#### PROBLEM DETAILS:
Read the data below line by line and state how many lines hold "mode". Nothing else belongs in the answer.

Saved data entries:

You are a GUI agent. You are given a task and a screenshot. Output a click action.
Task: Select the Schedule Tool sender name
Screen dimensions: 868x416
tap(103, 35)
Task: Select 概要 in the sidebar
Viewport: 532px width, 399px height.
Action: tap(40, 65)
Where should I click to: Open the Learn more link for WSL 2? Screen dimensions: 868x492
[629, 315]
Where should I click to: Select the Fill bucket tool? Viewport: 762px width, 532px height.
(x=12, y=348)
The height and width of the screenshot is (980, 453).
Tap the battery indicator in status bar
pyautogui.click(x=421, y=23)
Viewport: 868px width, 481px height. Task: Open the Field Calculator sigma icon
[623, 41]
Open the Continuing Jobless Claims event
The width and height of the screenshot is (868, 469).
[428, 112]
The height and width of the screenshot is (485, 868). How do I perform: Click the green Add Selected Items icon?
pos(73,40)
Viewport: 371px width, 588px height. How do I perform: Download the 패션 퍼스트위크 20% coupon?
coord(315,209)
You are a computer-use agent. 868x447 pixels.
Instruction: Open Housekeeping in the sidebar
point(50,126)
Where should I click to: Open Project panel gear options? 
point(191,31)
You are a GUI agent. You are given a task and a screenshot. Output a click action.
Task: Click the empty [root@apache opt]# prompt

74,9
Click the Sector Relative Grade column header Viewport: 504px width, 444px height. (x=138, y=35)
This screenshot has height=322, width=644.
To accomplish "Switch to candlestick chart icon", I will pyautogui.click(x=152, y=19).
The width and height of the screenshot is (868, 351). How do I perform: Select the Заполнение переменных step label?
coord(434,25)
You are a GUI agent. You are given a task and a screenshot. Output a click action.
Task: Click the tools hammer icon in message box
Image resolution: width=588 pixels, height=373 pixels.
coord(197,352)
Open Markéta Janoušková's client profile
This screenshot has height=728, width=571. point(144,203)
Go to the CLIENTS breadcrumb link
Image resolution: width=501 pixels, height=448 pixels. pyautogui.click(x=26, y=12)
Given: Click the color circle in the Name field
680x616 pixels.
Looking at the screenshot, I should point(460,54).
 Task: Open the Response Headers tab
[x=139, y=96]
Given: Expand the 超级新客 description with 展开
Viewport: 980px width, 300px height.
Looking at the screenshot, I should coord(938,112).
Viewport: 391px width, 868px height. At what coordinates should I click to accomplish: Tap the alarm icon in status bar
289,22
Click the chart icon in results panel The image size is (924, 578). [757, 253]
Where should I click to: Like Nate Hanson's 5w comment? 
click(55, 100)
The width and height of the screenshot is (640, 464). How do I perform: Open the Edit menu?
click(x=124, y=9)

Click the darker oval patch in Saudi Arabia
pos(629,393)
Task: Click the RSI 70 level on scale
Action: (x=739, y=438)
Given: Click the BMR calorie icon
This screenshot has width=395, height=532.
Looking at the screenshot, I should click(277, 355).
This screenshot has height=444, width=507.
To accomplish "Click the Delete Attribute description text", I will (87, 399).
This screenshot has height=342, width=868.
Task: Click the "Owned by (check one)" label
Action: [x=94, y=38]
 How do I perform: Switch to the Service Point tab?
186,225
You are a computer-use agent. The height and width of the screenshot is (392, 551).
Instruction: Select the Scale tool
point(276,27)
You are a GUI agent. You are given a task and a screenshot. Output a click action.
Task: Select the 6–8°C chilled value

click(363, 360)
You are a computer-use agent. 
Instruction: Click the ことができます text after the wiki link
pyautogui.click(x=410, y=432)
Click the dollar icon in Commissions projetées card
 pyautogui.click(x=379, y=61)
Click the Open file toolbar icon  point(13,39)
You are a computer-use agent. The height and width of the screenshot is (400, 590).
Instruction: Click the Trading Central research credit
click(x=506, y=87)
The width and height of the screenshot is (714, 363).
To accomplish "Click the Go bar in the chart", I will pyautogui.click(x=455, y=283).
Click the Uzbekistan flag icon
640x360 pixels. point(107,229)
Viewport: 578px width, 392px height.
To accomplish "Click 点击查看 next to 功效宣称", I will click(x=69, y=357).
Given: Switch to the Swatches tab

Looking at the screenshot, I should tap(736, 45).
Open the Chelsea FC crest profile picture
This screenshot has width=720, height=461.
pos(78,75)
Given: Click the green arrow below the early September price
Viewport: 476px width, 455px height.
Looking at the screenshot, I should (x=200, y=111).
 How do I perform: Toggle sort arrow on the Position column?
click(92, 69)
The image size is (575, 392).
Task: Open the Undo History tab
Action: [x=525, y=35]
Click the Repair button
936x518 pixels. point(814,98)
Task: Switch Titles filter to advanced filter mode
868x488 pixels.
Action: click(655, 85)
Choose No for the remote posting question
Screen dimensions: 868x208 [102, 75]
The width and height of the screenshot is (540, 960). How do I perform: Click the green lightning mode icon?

#### TASK SOLUTION:
2